Hi hujames,
I think Chewy, CTF and Traveler are right. I've had recurring terrible dreams all my life, and I've noticed as I'm finally facing all the different aspects of this, they're getting worse. If they're not out-and-out violent in some sense, they're so scary in other ways that I wind up with my head spinning for much of the day.
But the good news is, some of them are also starting to change for the better. I even had one of those "school dreams," which is the one where you find yourself in a college somewhere, not sure why you're wandering around in the Commons area naked and why you have no idea when or where your next class is.
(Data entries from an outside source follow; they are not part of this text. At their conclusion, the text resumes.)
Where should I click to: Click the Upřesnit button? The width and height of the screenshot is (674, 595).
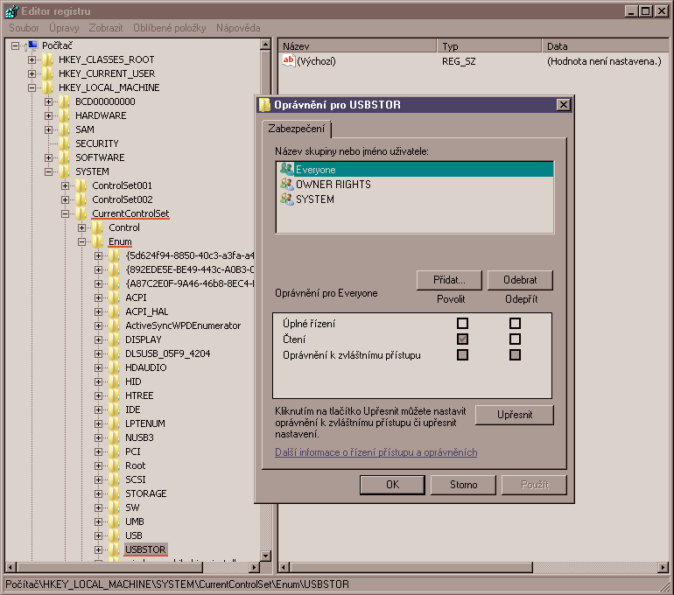pyautogui.click(x=515, y=415)
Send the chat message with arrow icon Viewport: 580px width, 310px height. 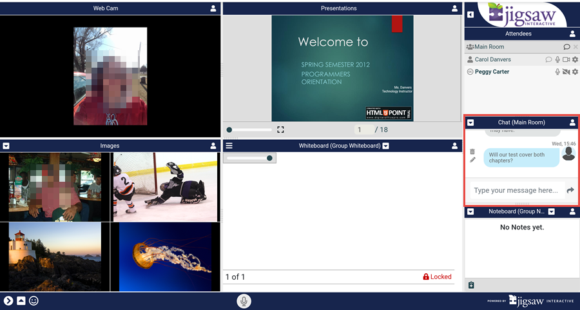pyautogui.click(x=570, y=190)
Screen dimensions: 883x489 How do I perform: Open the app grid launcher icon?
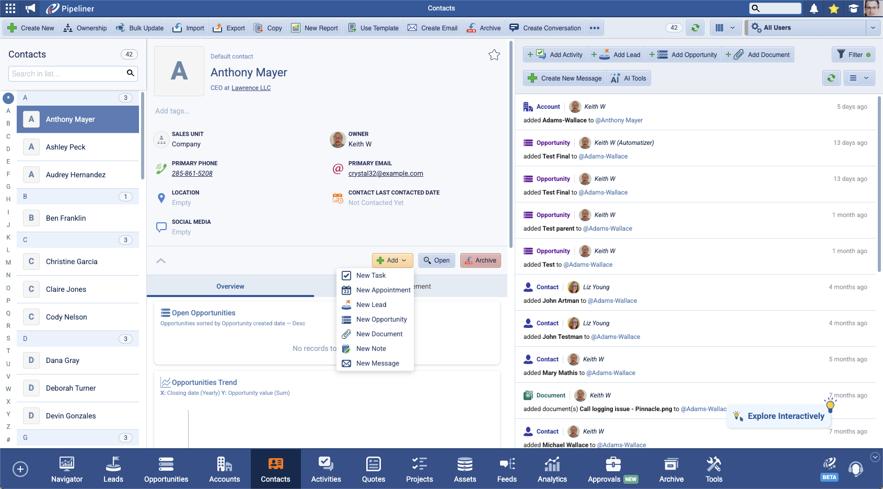(x=10, y=8)
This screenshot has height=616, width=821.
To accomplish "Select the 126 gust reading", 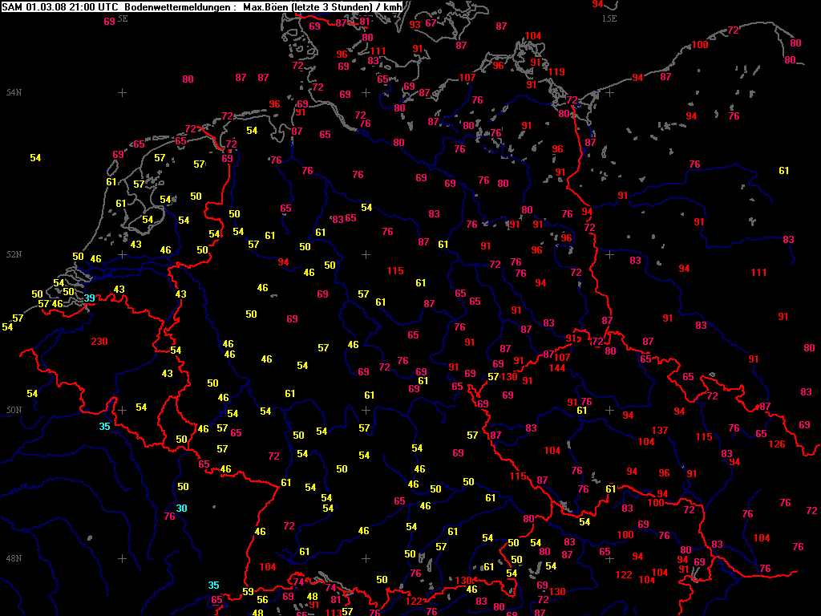I will click(777, 444).
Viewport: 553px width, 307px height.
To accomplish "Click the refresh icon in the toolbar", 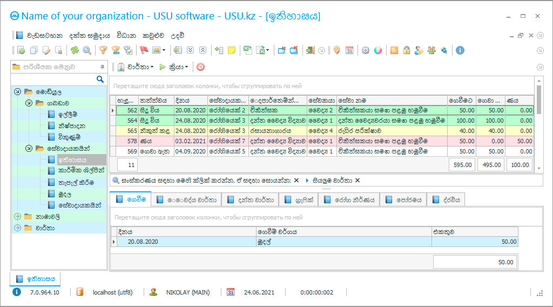I will tap(75, 50).
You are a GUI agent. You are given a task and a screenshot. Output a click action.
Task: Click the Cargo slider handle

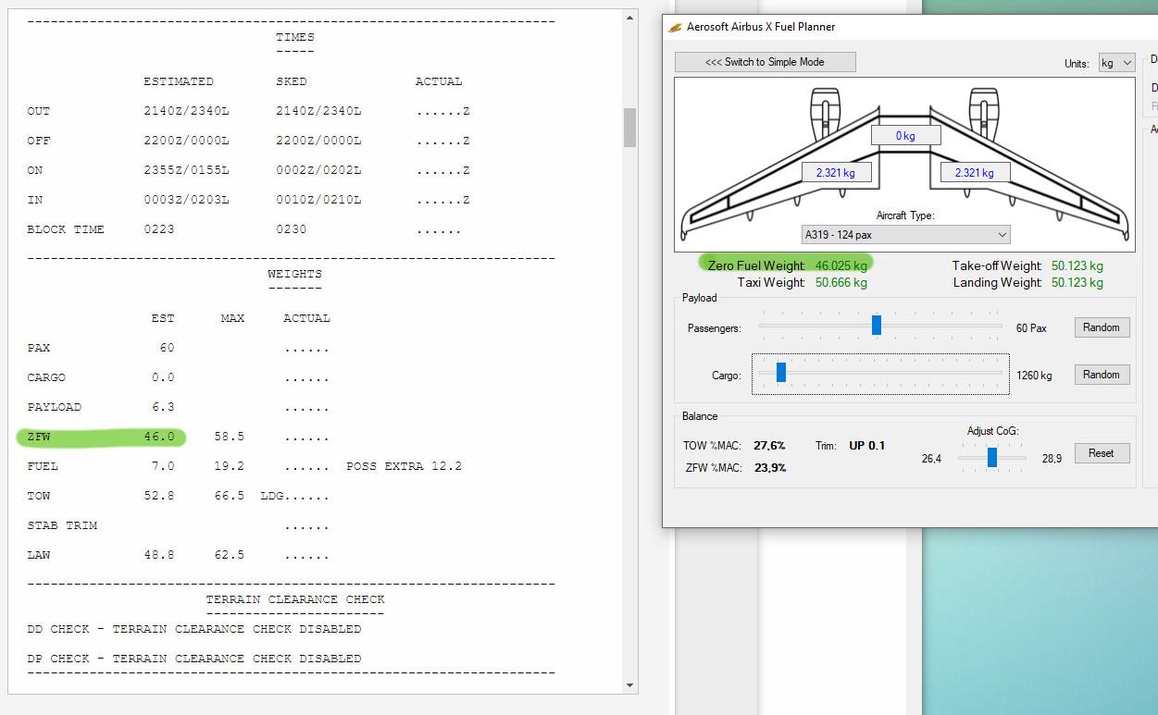[781, 373]
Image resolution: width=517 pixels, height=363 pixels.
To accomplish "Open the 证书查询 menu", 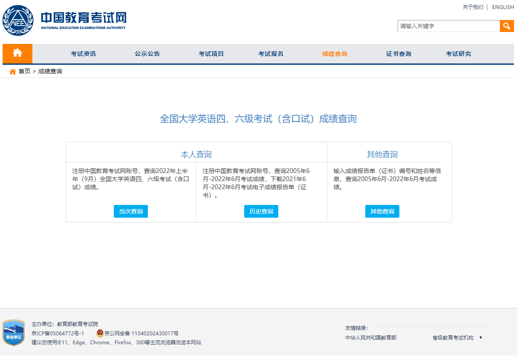I will 399,54.
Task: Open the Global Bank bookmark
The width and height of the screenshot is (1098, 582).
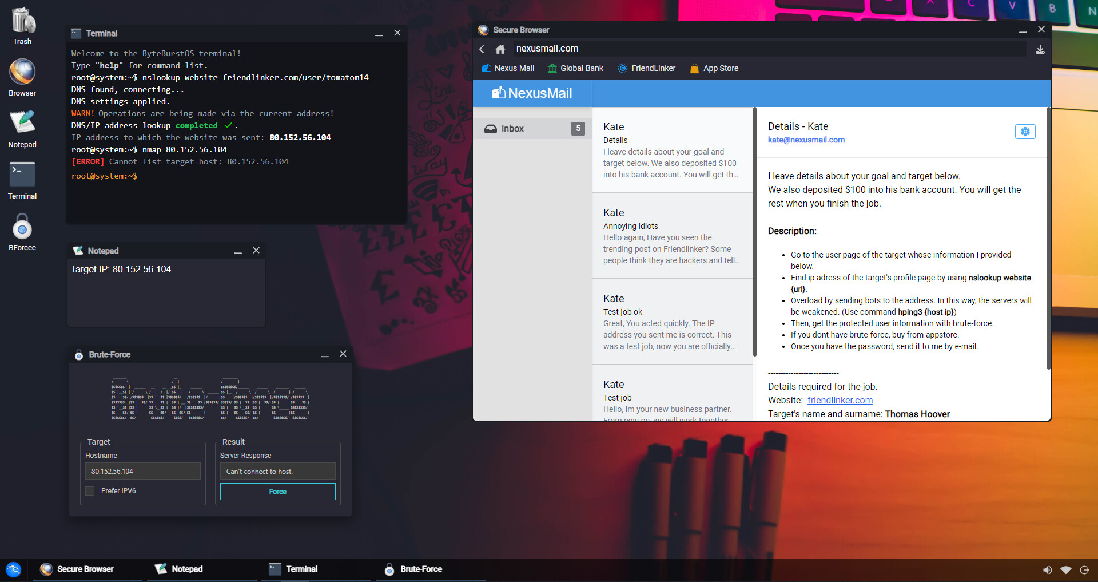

In this case it was a law school, (which I did attend for a year) and I had just been berated by a professor for not knowing the facts of a court case.
The change to the dream's standard ending of massive failure, bewilderment, embarrassment, and so on was when another student came up to me and said "You know, this school is funded by a grant from the King of England. They aren't even supposed to allow American students to enroll. Don't worry about your classes or your assignments!" In other words, I was off the hook, entirely. Not only did I have no obligations to the school or professors, I NEVER HAD ANY. I was free to leave, utterly without penalty.
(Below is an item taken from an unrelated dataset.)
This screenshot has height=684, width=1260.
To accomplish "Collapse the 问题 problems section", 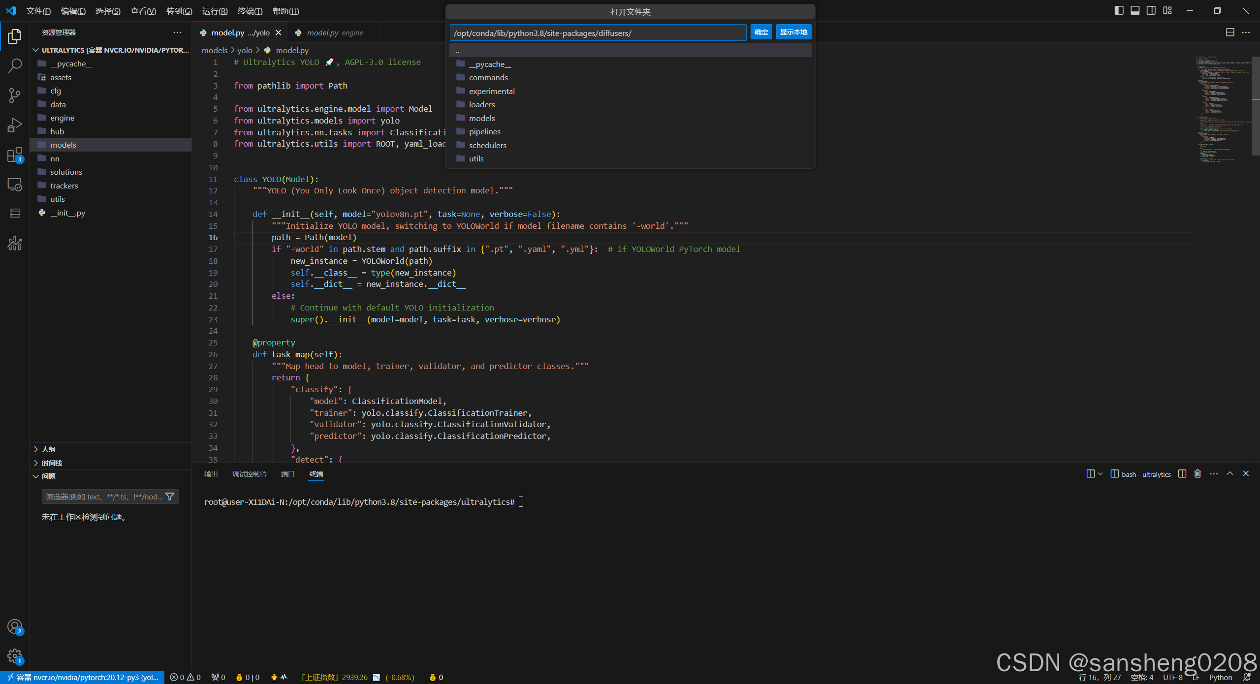I will [48, 476].
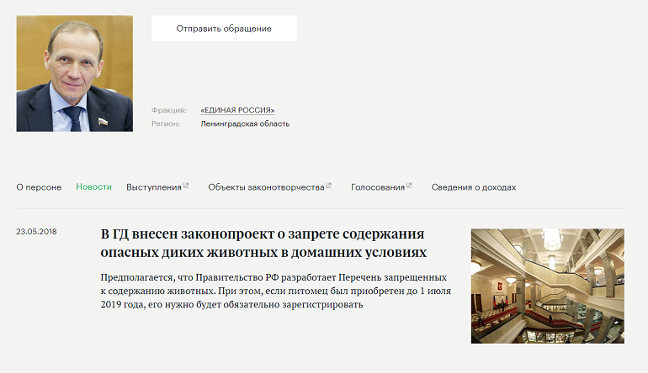Click the news date 23.05.2018

36,231
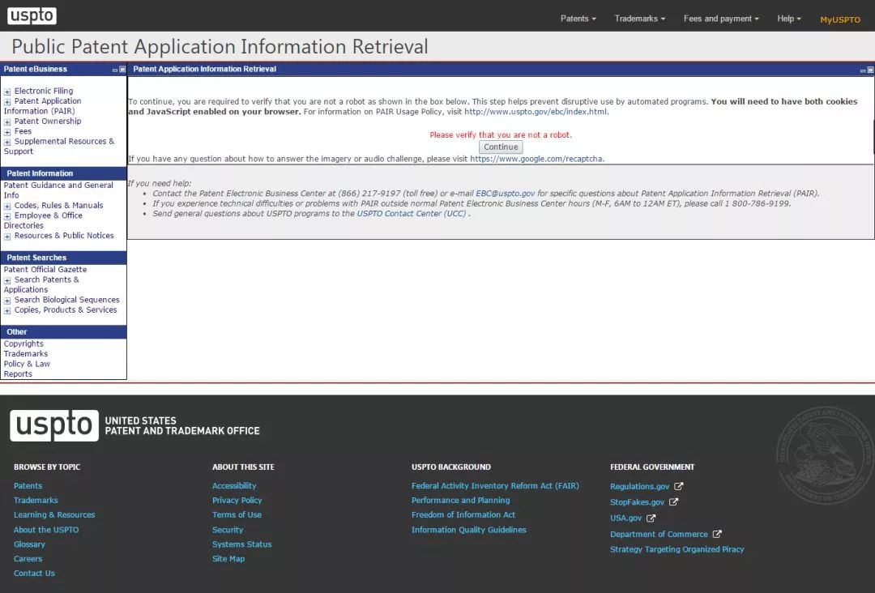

So don't be surprised if your dreams also begin to change for the good once your subconscious starts to really process what happened. I read that our most traumatic memories aren't stored in the same place in our brains as normal ones. They're stored in the same area (the amygdala) where our hard-wired instincts are stored. (Perhaps not coincidentally, this is where our center for dealing with fear and survival also largely resides, in a very primitive sense.) So this makes them extremely difficult to get to and work with.
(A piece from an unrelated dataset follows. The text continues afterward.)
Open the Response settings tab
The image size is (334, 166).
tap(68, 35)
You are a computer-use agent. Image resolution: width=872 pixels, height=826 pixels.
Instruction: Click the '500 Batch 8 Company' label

I'm also encountering other types of really scary, dismal, depressing or shocking dreams, but the more I explore them, the clearer their root causes become. Take your time and try to dig into them when it seems safe (like mid-day.) Don't just look at what they might mean or have in common with their closest counterpart in real life. Also think deeply about what you were feeling when this or that was going on. Were you scared? Of what, specifically? Were you feeling "dirty," or some other negative feeling? Can anything be learned from that? I've learned a lot from my dreams that way and I think that's why many of the oldest ones are fading and getting less scary.
You'll reach a point in your healing when enough of this has been processed and your dreams will most likely settle down. It's no more than your brain letting you know that the "prison cell" inside your mind where the terrors have been stored is ready to be opened and the prisoners inside are to be rehabilitated and released. But trust me, I know EXACTLY what you're going through. Best in healing.